[Stored data]
--- START ---

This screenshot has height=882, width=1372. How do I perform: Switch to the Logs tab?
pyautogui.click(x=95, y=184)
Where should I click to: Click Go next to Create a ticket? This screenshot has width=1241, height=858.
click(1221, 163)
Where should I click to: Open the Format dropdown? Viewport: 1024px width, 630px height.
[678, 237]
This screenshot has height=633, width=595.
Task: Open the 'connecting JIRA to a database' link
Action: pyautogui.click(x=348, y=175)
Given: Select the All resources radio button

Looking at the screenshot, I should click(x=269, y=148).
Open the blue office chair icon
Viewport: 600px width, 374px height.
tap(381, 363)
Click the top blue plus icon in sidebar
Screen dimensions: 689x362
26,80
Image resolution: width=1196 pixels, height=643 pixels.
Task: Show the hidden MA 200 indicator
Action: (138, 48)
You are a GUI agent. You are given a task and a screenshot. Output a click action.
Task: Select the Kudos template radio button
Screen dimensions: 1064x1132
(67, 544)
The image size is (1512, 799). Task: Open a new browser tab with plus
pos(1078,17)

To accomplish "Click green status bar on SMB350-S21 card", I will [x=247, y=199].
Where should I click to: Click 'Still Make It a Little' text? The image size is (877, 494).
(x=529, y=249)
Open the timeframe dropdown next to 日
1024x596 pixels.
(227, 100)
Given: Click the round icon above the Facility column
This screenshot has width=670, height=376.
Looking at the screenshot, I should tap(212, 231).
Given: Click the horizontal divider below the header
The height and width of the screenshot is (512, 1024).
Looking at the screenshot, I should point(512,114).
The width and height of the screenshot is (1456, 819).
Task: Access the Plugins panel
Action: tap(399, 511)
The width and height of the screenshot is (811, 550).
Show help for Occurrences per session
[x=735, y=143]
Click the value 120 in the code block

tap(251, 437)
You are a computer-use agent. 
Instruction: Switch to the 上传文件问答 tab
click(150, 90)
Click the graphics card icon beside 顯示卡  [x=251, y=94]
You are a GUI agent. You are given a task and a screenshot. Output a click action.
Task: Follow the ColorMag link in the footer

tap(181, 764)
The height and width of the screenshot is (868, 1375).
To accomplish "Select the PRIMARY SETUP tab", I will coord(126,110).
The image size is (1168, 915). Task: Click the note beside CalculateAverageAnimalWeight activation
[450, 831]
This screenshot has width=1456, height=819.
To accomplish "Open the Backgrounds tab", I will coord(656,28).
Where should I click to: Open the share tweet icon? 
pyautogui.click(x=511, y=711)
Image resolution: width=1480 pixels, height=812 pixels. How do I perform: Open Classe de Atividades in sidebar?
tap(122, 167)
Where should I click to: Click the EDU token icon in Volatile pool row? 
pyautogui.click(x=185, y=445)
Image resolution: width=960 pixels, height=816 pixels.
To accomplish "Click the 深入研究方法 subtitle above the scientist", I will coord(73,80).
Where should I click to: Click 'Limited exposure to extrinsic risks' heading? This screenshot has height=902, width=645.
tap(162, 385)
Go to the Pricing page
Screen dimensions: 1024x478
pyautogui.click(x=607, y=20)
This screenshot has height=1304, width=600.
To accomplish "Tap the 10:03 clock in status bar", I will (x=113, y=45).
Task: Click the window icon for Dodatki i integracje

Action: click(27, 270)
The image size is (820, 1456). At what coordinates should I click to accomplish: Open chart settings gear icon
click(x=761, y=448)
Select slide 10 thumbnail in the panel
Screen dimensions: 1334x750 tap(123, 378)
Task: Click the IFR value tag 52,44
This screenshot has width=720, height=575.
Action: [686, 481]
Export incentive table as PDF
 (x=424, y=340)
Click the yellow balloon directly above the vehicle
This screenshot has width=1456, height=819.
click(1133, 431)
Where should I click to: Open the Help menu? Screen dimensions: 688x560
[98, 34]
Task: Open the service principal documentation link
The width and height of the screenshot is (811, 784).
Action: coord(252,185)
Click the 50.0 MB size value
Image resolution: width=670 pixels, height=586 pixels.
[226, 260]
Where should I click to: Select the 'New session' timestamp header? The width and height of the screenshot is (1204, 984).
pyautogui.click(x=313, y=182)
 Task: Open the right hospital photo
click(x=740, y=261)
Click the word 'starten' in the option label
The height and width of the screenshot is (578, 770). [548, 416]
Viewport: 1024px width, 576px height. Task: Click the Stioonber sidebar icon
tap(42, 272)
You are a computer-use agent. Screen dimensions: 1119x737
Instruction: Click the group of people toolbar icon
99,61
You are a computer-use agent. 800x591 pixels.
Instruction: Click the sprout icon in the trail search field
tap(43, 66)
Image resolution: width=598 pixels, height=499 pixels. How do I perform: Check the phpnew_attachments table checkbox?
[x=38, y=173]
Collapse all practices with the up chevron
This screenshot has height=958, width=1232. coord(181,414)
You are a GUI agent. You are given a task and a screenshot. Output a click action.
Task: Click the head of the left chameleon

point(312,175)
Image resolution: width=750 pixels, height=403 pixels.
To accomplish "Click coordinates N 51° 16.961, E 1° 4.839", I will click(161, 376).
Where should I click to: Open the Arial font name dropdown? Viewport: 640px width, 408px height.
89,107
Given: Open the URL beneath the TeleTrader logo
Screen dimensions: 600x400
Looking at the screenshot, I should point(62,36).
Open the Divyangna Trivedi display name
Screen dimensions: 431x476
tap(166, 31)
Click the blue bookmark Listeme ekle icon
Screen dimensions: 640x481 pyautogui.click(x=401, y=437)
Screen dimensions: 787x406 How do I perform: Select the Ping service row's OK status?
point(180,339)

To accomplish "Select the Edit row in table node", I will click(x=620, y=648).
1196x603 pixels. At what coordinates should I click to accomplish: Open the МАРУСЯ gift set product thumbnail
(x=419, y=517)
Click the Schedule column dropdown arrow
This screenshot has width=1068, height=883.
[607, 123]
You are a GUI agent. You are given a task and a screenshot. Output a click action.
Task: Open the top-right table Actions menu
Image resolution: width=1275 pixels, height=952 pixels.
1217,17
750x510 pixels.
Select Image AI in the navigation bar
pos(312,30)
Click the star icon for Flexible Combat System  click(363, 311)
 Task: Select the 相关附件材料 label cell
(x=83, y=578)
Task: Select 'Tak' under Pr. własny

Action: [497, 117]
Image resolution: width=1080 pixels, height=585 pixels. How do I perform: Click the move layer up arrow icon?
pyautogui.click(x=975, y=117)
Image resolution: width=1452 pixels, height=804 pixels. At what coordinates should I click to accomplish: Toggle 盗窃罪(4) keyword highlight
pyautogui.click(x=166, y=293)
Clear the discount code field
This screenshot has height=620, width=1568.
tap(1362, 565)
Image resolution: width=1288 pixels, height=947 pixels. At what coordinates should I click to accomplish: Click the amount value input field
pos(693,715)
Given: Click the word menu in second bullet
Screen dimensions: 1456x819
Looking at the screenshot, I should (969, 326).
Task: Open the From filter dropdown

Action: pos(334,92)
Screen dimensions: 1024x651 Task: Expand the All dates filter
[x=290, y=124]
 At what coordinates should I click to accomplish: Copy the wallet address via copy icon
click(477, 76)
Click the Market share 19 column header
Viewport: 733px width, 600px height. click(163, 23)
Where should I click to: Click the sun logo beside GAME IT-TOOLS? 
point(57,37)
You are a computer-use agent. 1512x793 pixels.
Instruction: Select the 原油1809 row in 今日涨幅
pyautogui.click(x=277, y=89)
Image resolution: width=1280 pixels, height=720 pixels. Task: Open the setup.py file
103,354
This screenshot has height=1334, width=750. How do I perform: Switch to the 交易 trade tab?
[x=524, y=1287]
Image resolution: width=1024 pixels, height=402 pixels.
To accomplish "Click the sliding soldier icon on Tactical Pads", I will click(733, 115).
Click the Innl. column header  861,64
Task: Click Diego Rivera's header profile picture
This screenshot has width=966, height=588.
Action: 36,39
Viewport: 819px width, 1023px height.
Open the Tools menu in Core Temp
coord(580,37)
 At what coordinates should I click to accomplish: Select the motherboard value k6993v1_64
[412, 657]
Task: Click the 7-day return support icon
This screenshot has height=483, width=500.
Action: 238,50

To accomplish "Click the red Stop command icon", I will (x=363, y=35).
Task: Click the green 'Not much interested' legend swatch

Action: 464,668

--- END ---

▸ INSTRUCTIONS FOR THE TASK
Print, exactly as written, the first line of the records above and each line after it until the line with "Open the blue office chair icon", which is printed too.

▸ WRITTEN ANSWER
This screenshot has height=882, width=1372. How do I perform: Switch to the Logs tab?
pyautogui.click(x=95, y=184)
Where should I click to: Click Go next to Create a ticket? This screenshot has width=1241, height=858.
click(1221, 163)
Where should I click to: Open the Format dropdown? Viewport: 1024px width, 630px height.
[678, 237]
This screenshot has height=633, width=595.
Task: Open the 'connecting JIRA to a database' link
Action: pyautogui.click(x=348, y=175)
Given: Select the All resources radio button

Looking at the screenshot, I should click(x=269, y=148).
Open the blue office chair icon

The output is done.